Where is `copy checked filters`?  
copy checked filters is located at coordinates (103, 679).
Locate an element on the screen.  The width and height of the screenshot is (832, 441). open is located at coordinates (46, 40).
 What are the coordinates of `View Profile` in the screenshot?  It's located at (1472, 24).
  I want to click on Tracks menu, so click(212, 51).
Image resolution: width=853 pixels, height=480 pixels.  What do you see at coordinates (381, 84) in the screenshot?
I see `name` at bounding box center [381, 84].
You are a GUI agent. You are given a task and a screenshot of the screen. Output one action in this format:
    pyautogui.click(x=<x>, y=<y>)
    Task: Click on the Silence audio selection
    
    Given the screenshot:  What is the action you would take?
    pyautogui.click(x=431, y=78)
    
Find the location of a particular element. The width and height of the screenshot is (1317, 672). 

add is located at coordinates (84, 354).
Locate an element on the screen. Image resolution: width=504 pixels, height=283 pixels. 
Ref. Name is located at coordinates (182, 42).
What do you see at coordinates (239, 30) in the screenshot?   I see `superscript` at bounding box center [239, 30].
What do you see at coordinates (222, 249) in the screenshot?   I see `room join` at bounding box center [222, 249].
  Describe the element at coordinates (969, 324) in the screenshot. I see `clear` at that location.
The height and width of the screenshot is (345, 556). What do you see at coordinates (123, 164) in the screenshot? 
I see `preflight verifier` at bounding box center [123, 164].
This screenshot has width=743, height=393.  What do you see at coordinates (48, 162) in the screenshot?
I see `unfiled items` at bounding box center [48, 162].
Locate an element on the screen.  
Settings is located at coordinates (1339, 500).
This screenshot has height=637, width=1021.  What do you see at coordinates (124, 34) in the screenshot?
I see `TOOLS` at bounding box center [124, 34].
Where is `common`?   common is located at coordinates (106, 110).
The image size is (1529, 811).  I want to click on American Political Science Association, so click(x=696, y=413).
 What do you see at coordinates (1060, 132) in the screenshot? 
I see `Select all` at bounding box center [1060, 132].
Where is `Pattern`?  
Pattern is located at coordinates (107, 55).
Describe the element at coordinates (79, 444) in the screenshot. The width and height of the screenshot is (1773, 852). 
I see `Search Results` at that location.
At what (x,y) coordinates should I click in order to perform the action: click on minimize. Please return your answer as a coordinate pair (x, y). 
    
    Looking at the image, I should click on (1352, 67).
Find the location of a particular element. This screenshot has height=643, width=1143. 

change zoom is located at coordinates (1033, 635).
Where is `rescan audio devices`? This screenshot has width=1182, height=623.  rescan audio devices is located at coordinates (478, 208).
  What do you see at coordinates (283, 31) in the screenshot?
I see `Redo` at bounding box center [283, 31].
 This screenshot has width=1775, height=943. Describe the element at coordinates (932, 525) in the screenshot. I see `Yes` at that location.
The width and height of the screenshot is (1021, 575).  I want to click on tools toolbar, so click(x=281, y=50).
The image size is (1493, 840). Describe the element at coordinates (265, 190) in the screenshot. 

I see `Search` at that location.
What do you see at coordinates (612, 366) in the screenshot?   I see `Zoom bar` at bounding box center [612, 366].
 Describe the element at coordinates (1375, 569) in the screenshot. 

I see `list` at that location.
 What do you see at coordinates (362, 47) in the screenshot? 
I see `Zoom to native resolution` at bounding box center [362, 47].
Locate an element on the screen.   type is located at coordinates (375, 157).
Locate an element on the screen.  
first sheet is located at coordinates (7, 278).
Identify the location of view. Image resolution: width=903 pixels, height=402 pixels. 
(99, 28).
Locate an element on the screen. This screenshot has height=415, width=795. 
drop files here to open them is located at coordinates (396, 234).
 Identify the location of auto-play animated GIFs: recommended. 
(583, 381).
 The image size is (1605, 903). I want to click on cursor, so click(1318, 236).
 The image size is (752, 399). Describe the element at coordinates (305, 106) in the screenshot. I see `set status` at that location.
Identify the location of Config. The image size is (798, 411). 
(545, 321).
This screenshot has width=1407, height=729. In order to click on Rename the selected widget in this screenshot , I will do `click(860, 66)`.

┄┄┄┄┄┄┄┄┄┄

**Task description**
Repeat the lines of the material from the line containing "coordinates (478, 208)." through the line containing "The width and height of the screenshot is (1021, 575).", including both of those lines.

**Written answer**
Where is `rescan audio devices`? This screenshot has width=1182, height=623.  rescan audio devices is located at coordinates (478, 208).
  What do you see at coordinates (283, 31) in the screenshot?
I see `Redo` at bounding box center [283, 31].
 This screenshot has width=1775, height=943. Describe the element at coordinates (932, 525) in the screenshot. I see `Yes` at that location.
The width and height of the screenshot is (1021, 575).  I want to click on tools toolbar, so click(x=281, y=50).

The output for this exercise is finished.